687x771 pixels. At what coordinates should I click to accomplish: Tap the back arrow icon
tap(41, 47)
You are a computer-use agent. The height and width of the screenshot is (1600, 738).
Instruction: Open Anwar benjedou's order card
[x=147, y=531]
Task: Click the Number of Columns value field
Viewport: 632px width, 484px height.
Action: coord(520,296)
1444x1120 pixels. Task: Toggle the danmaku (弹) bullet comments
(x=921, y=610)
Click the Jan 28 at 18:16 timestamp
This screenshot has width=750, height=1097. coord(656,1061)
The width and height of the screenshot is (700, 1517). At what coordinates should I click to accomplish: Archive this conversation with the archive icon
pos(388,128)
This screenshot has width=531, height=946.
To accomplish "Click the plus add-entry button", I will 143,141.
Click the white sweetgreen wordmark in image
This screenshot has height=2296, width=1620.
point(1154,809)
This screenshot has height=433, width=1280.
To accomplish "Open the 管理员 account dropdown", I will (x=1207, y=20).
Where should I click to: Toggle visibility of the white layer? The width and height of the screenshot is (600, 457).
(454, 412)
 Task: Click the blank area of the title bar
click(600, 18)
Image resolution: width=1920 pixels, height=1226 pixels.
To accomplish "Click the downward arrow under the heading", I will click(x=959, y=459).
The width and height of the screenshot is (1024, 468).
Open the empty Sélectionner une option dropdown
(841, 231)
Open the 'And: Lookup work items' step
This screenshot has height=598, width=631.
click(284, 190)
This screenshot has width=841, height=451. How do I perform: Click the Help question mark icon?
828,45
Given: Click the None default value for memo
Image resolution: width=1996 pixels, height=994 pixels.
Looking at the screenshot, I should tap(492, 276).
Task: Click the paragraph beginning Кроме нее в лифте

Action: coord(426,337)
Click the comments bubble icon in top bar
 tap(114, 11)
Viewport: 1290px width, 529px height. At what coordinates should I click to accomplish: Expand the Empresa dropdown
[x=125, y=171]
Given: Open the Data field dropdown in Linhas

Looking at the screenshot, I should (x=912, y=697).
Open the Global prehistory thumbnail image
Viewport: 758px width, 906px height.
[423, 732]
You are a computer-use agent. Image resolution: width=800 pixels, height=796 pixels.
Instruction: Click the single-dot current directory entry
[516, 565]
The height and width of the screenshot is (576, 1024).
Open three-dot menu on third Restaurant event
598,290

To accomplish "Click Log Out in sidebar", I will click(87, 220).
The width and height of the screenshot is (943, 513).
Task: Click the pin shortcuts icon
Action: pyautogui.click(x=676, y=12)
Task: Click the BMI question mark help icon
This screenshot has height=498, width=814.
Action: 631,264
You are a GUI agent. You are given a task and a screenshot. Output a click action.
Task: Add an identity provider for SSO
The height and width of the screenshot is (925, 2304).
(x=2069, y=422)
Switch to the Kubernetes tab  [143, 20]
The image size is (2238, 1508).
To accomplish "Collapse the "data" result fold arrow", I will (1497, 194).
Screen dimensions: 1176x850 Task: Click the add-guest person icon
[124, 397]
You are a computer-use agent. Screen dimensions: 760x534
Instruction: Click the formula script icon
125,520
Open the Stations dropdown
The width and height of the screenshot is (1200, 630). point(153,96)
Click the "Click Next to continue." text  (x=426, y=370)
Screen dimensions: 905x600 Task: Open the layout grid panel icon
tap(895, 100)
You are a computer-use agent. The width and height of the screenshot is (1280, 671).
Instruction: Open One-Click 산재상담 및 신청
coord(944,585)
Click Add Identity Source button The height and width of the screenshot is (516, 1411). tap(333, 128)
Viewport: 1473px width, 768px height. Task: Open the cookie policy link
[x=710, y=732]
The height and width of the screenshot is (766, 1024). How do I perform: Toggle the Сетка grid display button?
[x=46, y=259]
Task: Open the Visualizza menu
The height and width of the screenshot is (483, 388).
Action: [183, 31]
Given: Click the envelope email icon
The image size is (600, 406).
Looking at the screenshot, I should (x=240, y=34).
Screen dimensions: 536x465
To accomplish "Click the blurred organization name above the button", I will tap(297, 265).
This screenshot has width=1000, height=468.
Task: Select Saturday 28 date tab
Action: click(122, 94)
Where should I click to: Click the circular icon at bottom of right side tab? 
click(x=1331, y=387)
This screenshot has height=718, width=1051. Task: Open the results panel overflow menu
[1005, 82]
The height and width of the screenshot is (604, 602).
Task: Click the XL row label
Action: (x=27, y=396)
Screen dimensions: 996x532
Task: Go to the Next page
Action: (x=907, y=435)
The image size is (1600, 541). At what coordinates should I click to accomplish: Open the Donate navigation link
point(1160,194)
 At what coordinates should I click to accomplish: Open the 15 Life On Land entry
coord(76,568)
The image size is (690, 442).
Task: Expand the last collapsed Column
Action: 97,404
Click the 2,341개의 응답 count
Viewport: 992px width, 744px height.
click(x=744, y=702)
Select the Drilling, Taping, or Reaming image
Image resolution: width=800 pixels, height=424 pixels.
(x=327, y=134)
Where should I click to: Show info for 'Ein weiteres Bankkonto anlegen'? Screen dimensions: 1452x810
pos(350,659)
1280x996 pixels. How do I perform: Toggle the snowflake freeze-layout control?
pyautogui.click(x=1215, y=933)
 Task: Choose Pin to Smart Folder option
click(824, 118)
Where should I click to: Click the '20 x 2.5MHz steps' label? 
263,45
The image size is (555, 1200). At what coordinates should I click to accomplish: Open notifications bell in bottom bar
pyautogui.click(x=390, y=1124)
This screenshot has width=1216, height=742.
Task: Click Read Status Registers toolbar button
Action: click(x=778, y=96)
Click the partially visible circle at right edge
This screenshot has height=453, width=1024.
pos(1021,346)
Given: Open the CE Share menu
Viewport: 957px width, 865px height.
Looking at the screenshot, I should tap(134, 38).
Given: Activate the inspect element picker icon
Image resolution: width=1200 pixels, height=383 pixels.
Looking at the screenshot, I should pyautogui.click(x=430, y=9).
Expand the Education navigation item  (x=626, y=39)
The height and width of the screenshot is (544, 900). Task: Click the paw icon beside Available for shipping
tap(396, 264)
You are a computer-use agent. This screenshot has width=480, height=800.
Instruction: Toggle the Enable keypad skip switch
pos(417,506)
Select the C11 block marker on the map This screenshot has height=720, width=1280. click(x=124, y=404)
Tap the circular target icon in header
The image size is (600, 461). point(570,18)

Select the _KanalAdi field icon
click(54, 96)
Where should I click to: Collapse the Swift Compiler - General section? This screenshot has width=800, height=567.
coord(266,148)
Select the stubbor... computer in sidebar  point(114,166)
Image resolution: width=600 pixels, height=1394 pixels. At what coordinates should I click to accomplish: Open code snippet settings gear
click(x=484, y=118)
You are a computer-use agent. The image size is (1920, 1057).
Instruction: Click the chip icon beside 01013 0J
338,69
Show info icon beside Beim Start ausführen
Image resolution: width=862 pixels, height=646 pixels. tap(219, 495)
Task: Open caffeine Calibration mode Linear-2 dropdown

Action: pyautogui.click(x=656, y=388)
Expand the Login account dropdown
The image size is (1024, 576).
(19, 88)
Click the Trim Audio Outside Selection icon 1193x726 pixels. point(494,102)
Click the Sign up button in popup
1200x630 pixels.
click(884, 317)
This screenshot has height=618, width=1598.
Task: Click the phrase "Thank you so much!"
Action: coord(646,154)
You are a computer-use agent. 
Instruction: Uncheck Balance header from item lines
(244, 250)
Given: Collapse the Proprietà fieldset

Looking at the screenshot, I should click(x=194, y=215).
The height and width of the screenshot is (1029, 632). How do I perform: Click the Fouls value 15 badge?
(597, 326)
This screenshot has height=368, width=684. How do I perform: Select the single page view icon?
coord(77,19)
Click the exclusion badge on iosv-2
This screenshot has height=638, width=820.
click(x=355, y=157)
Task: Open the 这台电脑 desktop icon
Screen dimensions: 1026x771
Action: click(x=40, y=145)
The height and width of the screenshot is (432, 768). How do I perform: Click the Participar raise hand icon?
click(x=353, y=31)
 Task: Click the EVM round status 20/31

* EXERCISE *
After finding the line that contains "Screen dimensions: 1026x771" in the records above, copy that line and each one after it exactly, through the final line.

* RESPONSE AREA *
Screen dimensions: 1026x771
Action: click(x=40, y=145)
The height and width of the screenshot is (432, 768). How do I perform: Click the Participar raise hand icon?
click(x=353, y=31)
 Task: Click the EVM round status 20/31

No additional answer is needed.